Work required:
Output each record verbatim, with pictures left out.

--- Input for this task ---

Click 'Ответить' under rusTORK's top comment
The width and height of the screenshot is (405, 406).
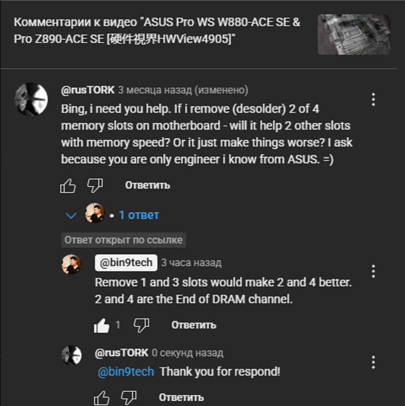pos(147,185)
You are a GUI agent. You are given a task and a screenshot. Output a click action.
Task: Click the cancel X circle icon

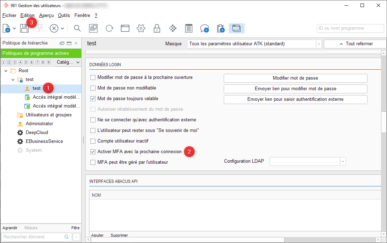coord(54,28)
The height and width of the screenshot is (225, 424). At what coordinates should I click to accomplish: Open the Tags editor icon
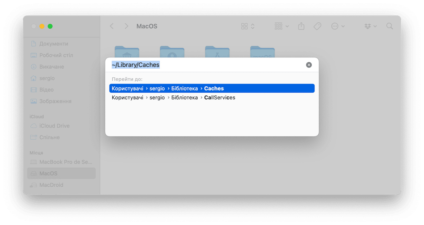pyautogui.click(x=317, y=26)
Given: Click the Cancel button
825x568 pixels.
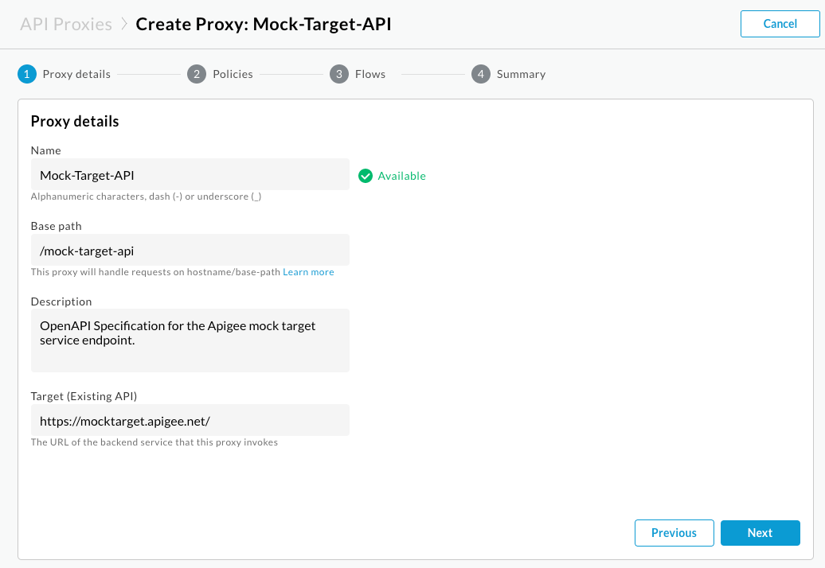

---

Task answer:
Click 'Ответить' under rusTORK's top comment
The width and height of the screenshot is (405, 406).
pos(147,185)
You are a GUI agent. You are given a task and a screenshot. Output a click action.
Task: Click the cancel X circle icon

coord(54,28)
The height and width of the screenshot is (225, 424). At what coordinates should I click to accomplish: Open the Tags editor icon
pyautogui.click(x=317, y=26)
Given: Click the Cancel button
825x568 pixels.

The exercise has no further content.